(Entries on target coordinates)
■ ■ ■

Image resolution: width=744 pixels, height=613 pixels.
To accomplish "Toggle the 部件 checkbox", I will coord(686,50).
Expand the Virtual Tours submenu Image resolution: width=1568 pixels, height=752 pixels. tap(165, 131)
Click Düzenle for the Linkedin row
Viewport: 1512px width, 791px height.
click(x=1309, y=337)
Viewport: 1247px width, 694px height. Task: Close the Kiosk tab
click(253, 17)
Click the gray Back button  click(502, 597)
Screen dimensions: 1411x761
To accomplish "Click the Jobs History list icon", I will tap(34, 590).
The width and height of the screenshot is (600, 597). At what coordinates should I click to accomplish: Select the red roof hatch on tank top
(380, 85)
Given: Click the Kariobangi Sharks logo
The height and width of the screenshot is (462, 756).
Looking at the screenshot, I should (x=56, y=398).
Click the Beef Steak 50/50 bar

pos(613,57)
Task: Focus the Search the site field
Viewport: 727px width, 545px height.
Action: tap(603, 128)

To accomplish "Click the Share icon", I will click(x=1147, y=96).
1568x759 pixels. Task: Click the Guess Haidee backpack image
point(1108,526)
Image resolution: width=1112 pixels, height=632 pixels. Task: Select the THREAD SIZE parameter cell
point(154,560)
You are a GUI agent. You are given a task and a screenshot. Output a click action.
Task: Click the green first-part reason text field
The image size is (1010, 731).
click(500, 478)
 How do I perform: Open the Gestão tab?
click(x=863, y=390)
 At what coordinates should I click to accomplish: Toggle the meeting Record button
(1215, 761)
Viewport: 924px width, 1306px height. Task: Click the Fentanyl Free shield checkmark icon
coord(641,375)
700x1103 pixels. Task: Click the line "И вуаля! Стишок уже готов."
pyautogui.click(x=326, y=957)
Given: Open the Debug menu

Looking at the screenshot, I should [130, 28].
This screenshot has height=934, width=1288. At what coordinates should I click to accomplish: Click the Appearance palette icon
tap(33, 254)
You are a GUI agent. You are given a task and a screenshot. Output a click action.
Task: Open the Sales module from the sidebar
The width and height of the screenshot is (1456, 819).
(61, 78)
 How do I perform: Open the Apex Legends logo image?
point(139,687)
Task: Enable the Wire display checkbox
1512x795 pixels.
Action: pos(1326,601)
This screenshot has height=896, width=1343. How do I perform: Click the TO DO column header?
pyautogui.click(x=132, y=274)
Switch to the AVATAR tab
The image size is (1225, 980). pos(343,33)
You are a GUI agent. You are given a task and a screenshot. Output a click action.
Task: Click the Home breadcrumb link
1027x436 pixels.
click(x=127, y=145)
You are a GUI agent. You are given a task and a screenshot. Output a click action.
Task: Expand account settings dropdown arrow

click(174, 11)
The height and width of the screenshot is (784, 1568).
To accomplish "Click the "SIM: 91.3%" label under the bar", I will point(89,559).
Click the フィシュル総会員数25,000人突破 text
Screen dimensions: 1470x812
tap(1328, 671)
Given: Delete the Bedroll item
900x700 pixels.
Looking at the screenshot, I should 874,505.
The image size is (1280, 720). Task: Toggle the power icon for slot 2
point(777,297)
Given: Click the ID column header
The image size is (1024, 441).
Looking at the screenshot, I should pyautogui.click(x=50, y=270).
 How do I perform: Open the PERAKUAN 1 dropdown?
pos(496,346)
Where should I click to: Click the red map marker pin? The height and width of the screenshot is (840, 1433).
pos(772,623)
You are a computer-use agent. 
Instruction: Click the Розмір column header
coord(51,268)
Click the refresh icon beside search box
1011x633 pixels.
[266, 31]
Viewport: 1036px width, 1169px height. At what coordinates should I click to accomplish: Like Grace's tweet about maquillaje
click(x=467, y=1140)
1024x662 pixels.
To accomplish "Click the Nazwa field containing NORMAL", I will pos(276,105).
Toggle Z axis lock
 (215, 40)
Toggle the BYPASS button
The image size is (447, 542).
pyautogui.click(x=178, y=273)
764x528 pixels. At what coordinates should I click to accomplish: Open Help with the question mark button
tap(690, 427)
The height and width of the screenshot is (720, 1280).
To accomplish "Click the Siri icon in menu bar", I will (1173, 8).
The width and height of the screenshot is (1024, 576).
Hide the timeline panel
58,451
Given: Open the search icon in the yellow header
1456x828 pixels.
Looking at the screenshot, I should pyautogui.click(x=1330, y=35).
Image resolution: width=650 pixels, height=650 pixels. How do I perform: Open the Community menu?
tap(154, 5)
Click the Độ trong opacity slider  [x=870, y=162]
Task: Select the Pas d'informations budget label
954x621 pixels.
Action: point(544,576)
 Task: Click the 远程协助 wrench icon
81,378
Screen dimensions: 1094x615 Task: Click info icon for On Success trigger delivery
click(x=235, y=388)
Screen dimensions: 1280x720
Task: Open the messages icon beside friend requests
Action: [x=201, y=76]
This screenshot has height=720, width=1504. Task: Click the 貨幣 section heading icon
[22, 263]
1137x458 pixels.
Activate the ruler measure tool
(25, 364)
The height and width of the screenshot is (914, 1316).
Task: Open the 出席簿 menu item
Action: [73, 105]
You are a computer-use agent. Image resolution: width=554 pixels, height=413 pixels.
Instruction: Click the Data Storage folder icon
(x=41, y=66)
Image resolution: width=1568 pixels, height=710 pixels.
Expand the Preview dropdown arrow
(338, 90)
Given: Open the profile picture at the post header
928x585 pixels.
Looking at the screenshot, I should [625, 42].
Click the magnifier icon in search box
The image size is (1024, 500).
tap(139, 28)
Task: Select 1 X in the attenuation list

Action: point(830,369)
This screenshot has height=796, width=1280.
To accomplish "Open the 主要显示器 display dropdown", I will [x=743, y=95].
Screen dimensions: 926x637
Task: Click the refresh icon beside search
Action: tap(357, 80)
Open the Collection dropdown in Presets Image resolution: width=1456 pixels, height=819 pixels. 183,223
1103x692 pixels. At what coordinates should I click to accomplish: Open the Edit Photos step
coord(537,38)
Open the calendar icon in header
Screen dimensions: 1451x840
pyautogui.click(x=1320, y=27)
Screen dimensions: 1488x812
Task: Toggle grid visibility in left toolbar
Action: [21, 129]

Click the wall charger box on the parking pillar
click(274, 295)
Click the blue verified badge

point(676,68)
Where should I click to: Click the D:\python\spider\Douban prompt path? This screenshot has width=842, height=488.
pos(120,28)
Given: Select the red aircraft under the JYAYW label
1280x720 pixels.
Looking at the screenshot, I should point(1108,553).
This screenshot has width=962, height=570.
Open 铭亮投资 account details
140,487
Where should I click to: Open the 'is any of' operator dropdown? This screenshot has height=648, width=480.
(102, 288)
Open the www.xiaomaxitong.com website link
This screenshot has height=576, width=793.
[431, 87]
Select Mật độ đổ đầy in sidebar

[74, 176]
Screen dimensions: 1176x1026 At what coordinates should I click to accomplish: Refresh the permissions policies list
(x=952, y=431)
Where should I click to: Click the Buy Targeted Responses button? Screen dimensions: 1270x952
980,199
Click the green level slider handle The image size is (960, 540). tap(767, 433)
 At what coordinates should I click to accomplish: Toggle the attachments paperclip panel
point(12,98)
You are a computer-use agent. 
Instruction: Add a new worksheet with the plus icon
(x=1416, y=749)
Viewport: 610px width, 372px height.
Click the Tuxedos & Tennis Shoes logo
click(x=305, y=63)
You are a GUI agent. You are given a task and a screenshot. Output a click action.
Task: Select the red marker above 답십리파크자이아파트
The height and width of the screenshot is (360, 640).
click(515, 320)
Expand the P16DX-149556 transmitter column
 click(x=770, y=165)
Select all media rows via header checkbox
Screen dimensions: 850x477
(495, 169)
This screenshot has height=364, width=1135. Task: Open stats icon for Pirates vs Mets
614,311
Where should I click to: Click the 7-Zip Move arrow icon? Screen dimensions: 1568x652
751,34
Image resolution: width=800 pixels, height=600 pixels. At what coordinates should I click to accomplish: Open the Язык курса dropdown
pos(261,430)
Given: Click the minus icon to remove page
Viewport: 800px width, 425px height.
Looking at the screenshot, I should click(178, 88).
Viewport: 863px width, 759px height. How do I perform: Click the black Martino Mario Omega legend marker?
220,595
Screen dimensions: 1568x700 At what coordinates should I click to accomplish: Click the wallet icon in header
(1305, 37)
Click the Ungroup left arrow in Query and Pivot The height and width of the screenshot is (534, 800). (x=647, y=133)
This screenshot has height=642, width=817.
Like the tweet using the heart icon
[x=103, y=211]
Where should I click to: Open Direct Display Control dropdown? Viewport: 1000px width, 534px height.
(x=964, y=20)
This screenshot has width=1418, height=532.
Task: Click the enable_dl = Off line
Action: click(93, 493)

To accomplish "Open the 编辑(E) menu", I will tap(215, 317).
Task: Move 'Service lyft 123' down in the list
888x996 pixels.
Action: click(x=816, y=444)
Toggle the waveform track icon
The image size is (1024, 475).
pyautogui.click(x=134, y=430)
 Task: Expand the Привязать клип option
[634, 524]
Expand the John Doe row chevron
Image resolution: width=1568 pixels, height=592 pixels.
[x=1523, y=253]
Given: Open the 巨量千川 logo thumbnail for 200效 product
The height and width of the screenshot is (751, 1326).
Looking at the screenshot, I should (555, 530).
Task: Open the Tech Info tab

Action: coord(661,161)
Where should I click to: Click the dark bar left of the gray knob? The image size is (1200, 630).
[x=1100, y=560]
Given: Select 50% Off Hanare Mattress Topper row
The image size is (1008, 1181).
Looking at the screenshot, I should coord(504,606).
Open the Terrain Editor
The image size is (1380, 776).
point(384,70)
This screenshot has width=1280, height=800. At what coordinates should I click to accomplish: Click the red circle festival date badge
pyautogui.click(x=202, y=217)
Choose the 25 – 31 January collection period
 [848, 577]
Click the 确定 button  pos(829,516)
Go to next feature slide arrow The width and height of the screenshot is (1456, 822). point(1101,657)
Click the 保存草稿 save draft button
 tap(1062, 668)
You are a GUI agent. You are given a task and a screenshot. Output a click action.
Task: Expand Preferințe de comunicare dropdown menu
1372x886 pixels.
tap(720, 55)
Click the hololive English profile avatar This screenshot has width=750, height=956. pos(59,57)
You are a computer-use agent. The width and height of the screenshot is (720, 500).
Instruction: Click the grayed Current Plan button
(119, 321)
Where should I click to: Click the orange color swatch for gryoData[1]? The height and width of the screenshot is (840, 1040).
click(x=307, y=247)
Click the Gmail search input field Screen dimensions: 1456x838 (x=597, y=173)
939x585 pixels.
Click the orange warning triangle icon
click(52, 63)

■ ■ ■

WHAT YOU HAVE TO DO.
Report, in full, every line of the entries above that contains the word "under".

RESULT.
To accomplish "Click the "SIM: 91.3%" label under the bar", I will point(89,559).
Given: Select the red aircraft under the JYAYW label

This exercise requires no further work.